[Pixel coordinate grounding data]
• • • •

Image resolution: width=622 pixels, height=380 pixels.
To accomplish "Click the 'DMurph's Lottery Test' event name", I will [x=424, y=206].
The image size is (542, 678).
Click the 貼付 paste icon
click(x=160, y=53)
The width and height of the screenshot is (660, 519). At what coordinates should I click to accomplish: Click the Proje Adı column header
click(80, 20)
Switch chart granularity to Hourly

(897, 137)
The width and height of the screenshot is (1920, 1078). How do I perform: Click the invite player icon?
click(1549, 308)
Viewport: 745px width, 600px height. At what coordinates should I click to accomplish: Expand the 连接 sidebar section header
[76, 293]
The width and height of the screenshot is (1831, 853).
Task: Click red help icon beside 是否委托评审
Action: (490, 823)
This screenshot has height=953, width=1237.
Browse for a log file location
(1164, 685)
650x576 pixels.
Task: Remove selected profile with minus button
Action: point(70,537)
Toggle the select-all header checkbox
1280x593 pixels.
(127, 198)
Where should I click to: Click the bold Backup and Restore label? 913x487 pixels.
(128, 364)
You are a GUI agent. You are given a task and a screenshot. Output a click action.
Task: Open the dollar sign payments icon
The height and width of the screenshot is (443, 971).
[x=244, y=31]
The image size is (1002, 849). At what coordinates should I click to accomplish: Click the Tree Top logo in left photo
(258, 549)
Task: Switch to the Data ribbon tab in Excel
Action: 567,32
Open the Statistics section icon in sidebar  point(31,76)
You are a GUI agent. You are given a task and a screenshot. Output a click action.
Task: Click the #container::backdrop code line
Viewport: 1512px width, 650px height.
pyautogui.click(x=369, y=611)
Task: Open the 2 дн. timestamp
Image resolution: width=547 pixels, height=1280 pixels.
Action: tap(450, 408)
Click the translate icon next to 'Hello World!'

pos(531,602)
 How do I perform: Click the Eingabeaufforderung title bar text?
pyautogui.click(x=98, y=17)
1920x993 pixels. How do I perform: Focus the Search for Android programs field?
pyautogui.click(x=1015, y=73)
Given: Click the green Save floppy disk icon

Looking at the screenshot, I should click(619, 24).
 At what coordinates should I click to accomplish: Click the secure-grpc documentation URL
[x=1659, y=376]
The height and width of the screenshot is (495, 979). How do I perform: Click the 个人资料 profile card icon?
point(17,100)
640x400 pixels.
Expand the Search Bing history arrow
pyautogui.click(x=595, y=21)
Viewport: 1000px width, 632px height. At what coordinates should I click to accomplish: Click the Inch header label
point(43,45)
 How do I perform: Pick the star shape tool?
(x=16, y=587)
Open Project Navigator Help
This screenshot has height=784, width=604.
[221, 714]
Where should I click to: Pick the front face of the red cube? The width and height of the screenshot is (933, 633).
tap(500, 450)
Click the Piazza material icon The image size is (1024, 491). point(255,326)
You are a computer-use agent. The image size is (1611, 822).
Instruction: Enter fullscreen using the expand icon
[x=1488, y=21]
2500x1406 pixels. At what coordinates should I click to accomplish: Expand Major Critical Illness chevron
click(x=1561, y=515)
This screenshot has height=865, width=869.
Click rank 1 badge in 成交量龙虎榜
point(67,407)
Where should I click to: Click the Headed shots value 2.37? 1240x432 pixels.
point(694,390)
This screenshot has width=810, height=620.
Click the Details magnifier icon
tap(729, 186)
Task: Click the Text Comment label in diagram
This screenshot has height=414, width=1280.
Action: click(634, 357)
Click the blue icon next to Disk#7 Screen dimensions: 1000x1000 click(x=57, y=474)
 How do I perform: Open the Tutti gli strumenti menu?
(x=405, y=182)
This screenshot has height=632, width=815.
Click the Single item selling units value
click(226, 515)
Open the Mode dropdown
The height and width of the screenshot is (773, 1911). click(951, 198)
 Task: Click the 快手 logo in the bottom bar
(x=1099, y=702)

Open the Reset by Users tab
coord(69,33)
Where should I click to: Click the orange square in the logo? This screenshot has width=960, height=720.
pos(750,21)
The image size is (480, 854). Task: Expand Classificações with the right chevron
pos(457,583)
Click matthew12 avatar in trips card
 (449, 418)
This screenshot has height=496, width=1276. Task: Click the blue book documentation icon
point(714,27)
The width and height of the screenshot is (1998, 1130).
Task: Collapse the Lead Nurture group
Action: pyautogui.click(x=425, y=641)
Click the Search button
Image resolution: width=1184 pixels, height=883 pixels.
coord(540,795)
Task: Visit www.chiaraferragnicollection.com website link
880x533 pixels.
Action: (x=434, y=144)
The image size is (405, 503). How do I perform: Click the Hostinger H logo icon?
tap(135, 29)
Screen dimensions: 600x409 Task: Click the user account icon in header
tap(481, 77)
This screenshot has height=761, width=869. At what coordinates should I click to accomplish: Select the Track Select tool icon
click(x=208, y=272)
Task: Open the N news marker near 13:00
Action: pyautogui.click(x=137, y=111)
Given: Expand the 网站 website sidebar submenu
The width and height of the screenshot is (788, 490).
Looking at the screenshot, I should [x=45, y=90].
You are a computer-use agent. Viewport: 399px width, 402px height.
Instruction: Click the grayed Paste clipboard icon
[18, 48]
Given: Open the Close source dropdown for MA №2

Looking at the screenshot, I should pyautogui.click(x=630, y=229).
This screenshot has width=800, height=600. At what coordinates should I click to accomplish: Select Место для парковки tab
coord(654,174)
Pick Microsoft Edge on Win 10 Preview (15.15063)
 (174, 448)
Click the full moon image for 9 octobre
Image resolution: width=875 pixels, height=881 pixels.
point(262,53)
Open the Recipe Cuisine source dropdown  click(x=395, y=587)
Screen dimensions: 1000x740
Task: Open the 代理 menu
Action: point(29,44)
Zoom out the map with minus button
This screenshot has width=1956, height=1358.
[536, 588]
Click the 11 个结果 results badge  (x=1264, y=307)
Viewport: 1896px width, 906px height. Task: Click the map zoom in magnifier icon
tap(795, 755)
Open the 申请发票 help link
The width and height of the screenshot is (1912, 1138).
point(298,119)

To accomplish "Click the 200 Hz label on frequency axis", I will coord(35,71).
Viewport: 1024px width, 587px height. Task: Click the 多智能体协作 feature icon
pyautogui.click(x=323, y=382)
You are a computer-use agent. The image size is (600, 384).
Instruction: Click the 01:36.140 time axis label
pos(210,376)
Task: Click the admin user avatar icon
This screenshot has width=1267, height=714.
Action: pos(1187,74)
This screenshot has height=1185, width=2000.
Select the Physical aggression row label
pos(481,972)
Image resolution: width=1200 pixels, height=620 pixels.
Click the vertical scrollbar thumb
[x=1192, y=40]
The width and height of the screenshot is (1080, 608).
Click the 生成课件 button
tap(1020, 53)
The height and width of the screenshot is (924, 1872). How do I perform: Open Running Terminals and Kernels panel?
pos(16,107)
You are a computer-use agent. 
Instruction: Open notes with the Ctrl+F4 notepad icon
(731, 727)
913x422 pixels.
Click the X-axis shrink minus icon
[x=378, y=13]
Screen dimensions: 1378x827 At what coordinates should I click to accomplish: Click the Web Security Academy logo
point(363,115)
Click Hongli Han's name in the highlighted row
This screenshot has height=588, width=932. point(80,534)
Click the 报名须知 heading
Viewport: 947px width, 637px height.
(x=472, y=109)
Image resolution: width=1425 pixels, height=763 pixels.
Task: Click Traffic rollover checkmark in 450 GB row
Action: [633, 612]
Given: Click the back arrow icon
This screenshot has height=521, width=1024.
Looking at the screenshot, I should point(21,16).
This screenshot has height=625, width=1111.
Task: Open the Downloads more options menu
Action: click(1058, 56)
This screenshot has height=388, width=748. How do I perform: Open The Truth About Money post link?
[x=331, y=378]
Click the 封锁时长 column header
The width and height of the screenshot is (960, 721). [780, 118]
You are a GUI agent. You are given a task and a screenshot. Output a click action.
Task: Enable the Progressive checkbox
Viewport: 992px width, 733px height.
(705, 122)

• • • •

=== Exercise prompt ===
Among the entries above, locate the lines containing "Zoom out the map with minus button" and "The width and height of the screenshot is (1080, 608).", and transcribe exactly those two lines and all lines between.

=== Response below ===
Zoom out the map with minus button
This screenshot has width=1956, height=1358.
[536, 588]
Click the 11 个结果 results badge  (x=1264, y=307)
Viewport: 1896px width, 906px height. Task: Click the map zoom in magnifier icon
tap(795, 755)
Open the 申请发票 help link
The width and height of the screenshot is (1912, 1138).
point(298,119)

To accomplish "Click the 200 Hz label on frequency axis", I will coord(35,71).
Viewport: 1024px width, 587px height. Task: Click the 多智能体协作 feature icon
pyautogui.click(x=323, y=382)
You are a computer-use agent. The image size is (600, 384).
Instruction: Click the 01:36.140 time axis label
pos(210,376)
Task: Click the admin user avatar icon
This screenshot has width=1267, height=714.
Action: pos(1187,74)
This screenshot has height=1185, width=2000.
Select the Physical aggression row label
pos(481,972)
Image resolution: width=1200 pixels, height=620 pixels.
Click the vertical scrollbar thumb
[x=1192, y=40]
The width and height of the screenshot is (1080, 608).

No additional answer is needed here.